NetEq: Create an audio interruption metric
This CL adds a new metric to NetEq, which logs whenever a loss
concealment event has lasted longer than 150 ms (an "interruption").
The number of such events, as well as the sum length of them, is kept
in a SampleCounter, which can be queried at any time.
Any initial PLC at the beginning of a call, before the first packet is
decoded, is ignored.
Unit tests and piping to neteq_rtpplay are included.
Bug: webrtc:10549
Change-Id: I8a224a34254c47c74317617f420f6de997232d88
Reviewed-on: https://webrtc-review.googlesource.com/c/src/+/132796
Reviewed-by: Minyue Li <minyue@webrtc.org>
Commit-Queue: Henrik Lundin <henrik.lundin@webrtc.org>
Cr-Commit-Position: refs/heads/master@{#27781}
diff --git a/modules/audio_coding/neteq/expand.cc b/modules/audio_coding/neteq/expand.cc
index acf7f28..bf9cfbf 100644
--- a/modules/audio_coding/neteq/expand.cc
+++ b/modules/audio_coding/neteq/expand.cc
@@ -324,12 +324,14 @@
lag_index_direction_ = 0;
stop_muting_ = true; // Do not mute signal any more.

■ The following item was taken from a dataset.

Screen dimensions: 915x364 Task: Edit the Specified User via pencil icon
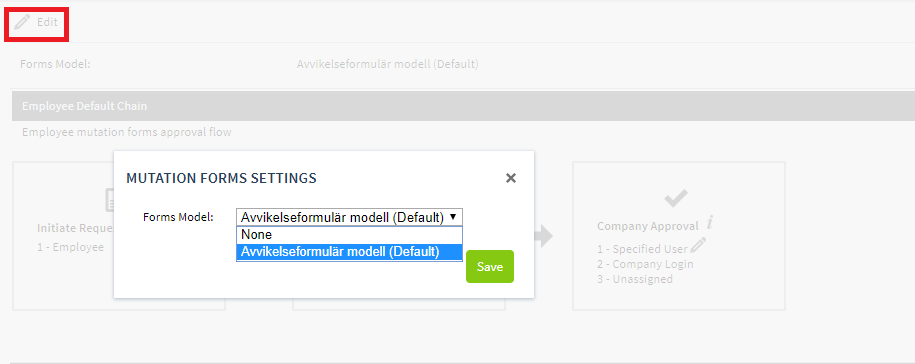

statistics_->LogDelayedPacketOutageEvent(expand_duration_samples_, fs_hz_);
+ statistics_->EndExpandEvent(fs_hz_);
}
void Expand::SetParametersForMergeAfterExpand() {
current_lag_index_ = -1; /* out of the 3 possible ones */
lag_index_direction_ = 1; /* make sure we get the "optimal" lag */
stop_muting_ = true;
+ statistics_->EndExpandEvent(fs_hz_);
}
bool Expand::Muted() const {
diff --git a/modules/audio_coding/neteq/include/neteq.h b/modules/audio_coding/neteq/include/neteq.h
index 8721663..c0c836f 100644
--- a/modules/audio_coding/neteq/include/neteq.h
+++ b/modules/audio_coding/neteq/include/neteq.h
@@ -87,6 +87,11 @@
// packet can be made dynamic.
uint64_t relative_packet_arrival_delay_ms = 0;
uint64_t jitter_buffer_packets_received = 0;
+ // An interruption is a loss-concealment event lasting at least 150 ms. The
+ // two stats below count the number os such events and the total duration of
+ // these events.
+ uint64_t interruption_count = 0;
+ uint64_t total_interruption_duration_ms = 0;
};
// Metrics that describe the operations performed in NetEq, and the internal
diff --git a/modules/audio_coding/neteq/neteq_impl.cc b/modules/audio_coding/neteq/neteq_impl.cc
index fcb09be..ad6becc 100644
--- a/modules/audio_coding/neteq/neteq_impl.cc
+++ b/modules/audio_coding/neteq/neteq_impl.cc
@@ -822,6 +822,9 @@
switch (operation) {
case kNormal: {
DoNormal(decoded_buffer_.get(), length, speech_type, play_dtmf);
+ if (length > 0) {
+ stats_->DecodedOutputPlayed();
+ }
break;
}
case kMerge: {
diff --git a/modules/audio_coding/neteq/neteq_impl_unittest.cc b/modules/audio_coding/neteq/neteq_impl_unittest.cc
index 00b3174..025ed69 100644
--- a/modules/audio_coding/neteq/neteq_impl_unittest.cc
+++ b/modules/audio_coding/neteq/neteq_impl_unittest.cc
@@ -689,6 +689,65 @@
}
}
+// This test verifies that audio interruption is not logged for the initial
+// PLC period before the first packet is deocoded.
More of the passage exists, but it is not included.